● EXTRAIT CHOISI
23/07/2024 (modifier)
Par Gaston
Note: 3/5
L'avatar du posteur Gaston

2.5 Comme c'est souvent le cas avec les sorties récentes des œuvres de Carlos Giménez en français, on retrouve des albums dans un même tome. Ici ce sont trois albums qui mettent en vedette le double de papier de l'auteur, l'oncle Pablo. Dans le premier tome, Pablo parle de son meilleur ami qui est mort. Le deuxième tome est une version du Conte de Noël de Dickens avec Pablo qui voit ses Noëls du passé, du présent et du futur. Et le dernier tome se passe durant la journée de la mort de Pablo. Comme souvent avec Giménez, on a surtout droit à des séries d'anecdotes qui montrent parfois le coté sombre de l'homme, surtout lorsque ça se passe durant la dictature de Franco. Ce sont d'ailleurs les meilleurs passages de cette intégrale. Il y a aussi plusieurs anecdotes qui ne m'ont pas du tout intéressé, surtout lorsque ça tournait autour de jeunes hommes qui draguent les filles. Un autre problème est que souvent l'avatar de l'auteur et son meilleur pote se plaignent de l'état actuel du monde. Je suis souvent d'accord avec eux, mais leur discours n'est vraiment pas original vu qu'ils parlent comme n'importe quel vieux gauchiste (tout le monde est trop offensé de nos jours, les politiciens sont pourris, les riches pensent juste au fric, la religion c'est mal et autres pensées qu'on a tous déjà entendues 100000 fois), ça fait parfois petit vieux qui radote. Il y a des bonnes scènes, mais aussi pas mal de longueurs et en plus c'est bavard. Je pense que je préfère lorsque l'auteur nous parle de la vie sous Franco, le ton est plus intéressant et original. Sinon, le dessin de Giménez est toujours aussi bon.

● CONSIGNE 1
Recopiez à l'identique toutes les lignes des enregistrements ci-dessous, sans en omettre aucune.

● ENREGISTREMENTS FOURNIS
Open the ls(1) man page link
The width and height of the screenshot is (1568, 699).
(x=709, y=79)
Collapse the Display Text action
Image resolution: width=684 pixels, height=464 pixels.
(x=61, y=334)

● CONSIGNE 2
Pour chaque affirmation, indiquez par oui ou par non si elle concorde avec la critique citée plus haut, puis justifiez par les mots exacts du texte. (a) L'intégrale réunit trois albums. (b) Le deuxième tome se déroule pendant la journée de la mort de Pablo. (c) Selon la critique, le dessin de Giménez est décevant.

● CORRIGÉ 1
Open the ls(1) man page link
The width and height of the screenshot is (1568, 699).
(x=709, y=79)
Collapse the Display Text action
Image resolution: width=684 pixels, height=464 pixels.
(x=61, y=334)

● CORRIGÉ 2
(a) Oui : « Ici ce sont trois albums qui mettent en vedette le double de papier de l'auteur, l'oncle Pablo. »
(b) Non : « Le deuxième tome est une version du Conte de Noël de Dickens »
(c) Non : « le dessin de Giménez est toujours aussi bon. »